In the 1890s, the nation’s promise of equality had failed spectacularly. While slavery had ended with the Civil War, the Jim Crow laws still separated Blacks from Whites, and the excesses of the Gilded Age created an elite upper class. Amid this world arrived Major Taylor, a young Black man who wanted to compete in the nation’s most popular and mostly White man’s sport, cycling. Birdie Munger, a White cyclist who once was the world’s fastest man, declared he could help turn the young Black athlete into a champion.
Twelve years before boxer Jack Johnson and 50 years before baseball player Jackie Robinson, Taylor faced racism at nearly every turn - especially by Whites who feared he would disprove their stereotypes of Blacks. In The World’s Fastest Man, years in the writing, investigative journalist Michael Kranish reveals new information about Major Taylor based on a rare interview with his daughter and other never-before-uncovered details from Taylor’s life.

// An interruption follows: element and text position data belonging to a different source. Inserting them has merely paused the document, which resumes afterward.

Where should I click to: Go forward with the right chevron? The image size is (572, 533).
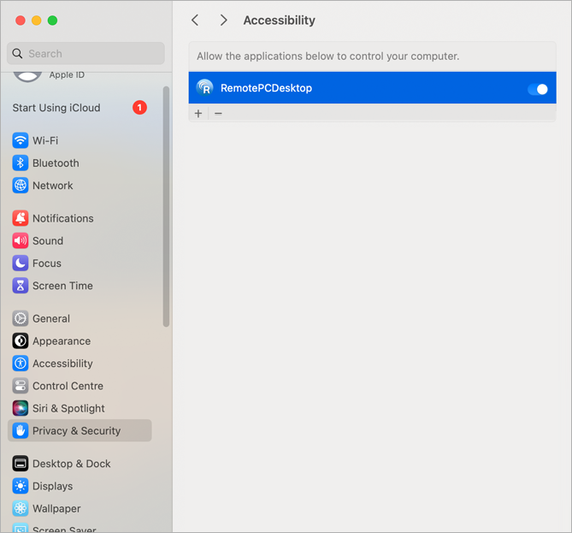pyautogui.click(x=223, y=20)
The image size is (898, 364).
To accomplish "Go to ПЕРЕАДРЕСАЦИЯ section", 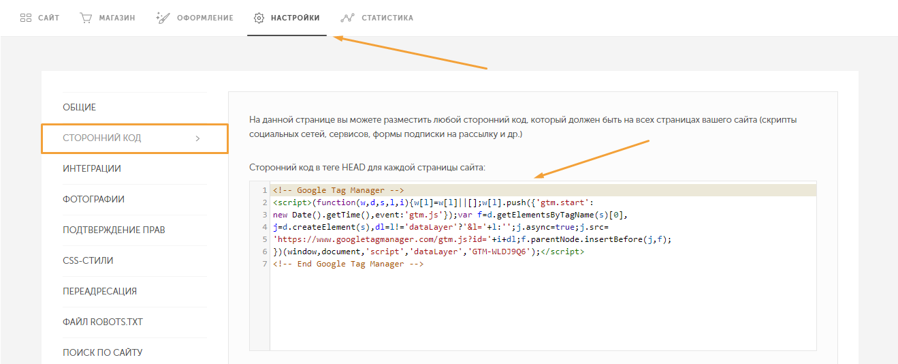I will coord(99,292).
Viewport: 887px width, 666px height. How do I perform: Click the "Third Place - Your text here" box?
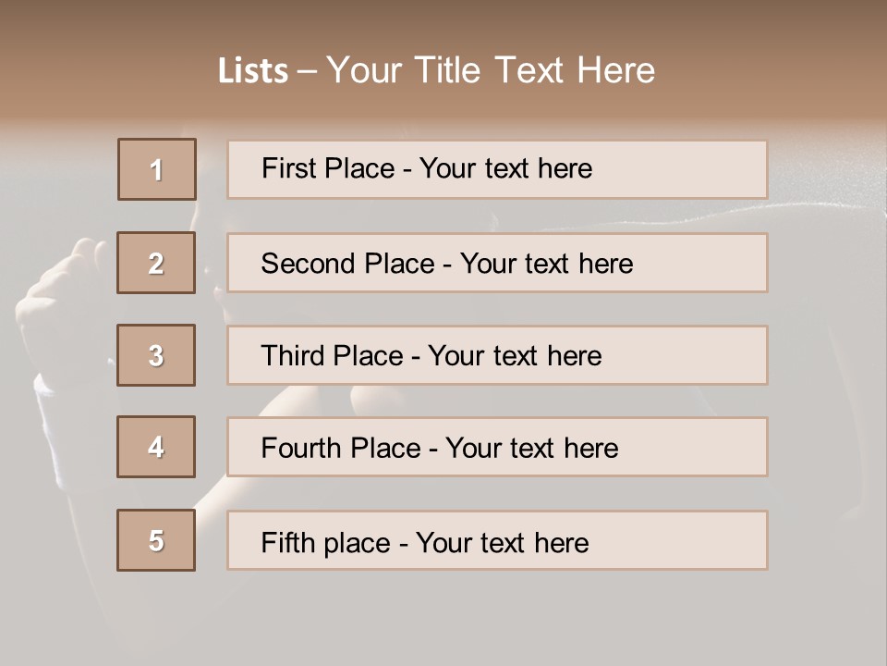(x=497, y=355)
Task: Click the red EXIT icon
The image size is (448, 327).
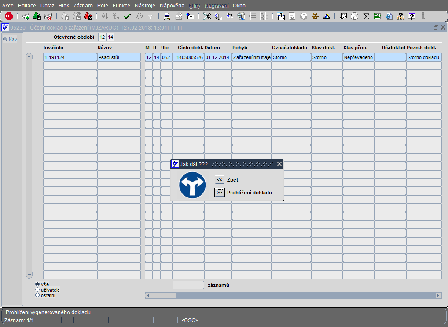Action: pos(9,16)
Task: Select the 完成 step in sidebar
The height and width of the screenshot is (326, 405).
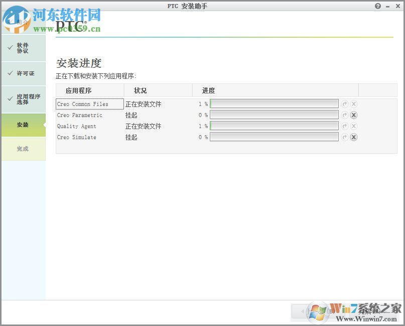Action: click(23, 149)
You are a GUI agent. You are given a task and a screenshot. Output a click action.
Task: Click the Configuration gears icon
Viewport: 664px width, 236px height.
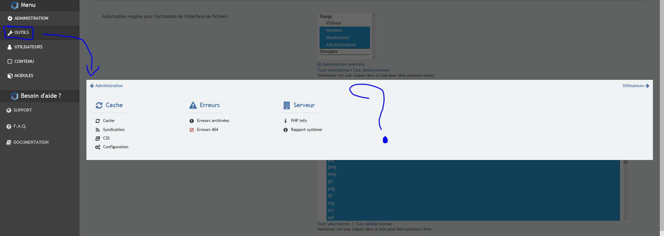(x=98, y=147)
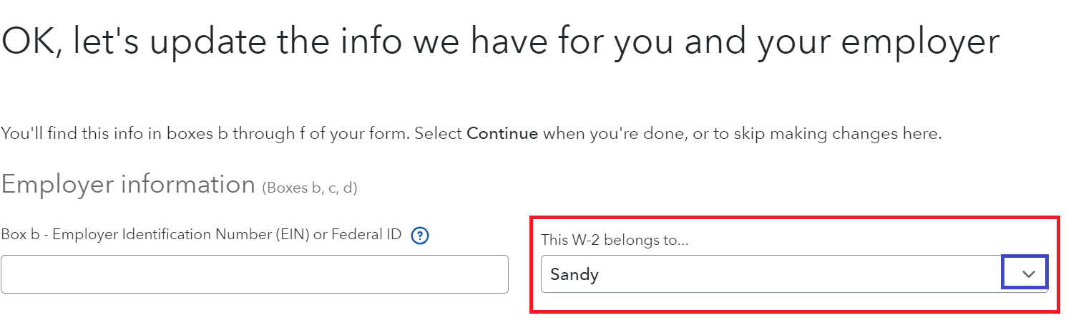
Task: Click the "This W-2 belongs to..." label
Action: (615, 240)
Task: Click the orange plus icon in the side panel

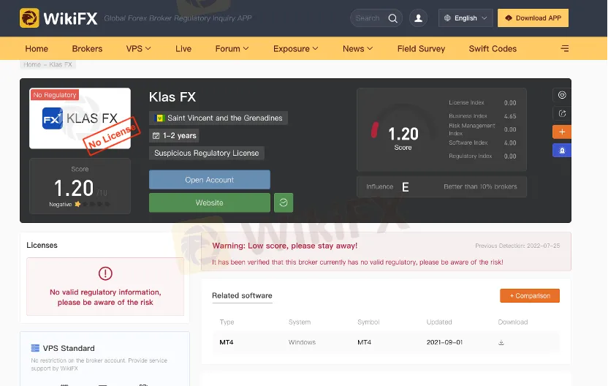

Kranish shows how Taylor indeed became a world champion, traveled the world, was the toast of Paris, and was one of the most chronicled Black men of his day.
From a moment in time just before the arrival of the automobile when bicycles were king, the populace was booming with immigrants, and enormous societal changes were about to take place, The World’s Fastest Man shines a light on a dramatic moment in American history - the gateway to the 20th century.
PLEASE NOTE: When you purchase this title, the accompanying PDF will be available in your Audible Library along with the audio.
©2019 Michael Kranish (P)2019 Simon & SchusterListeners also enjoyed...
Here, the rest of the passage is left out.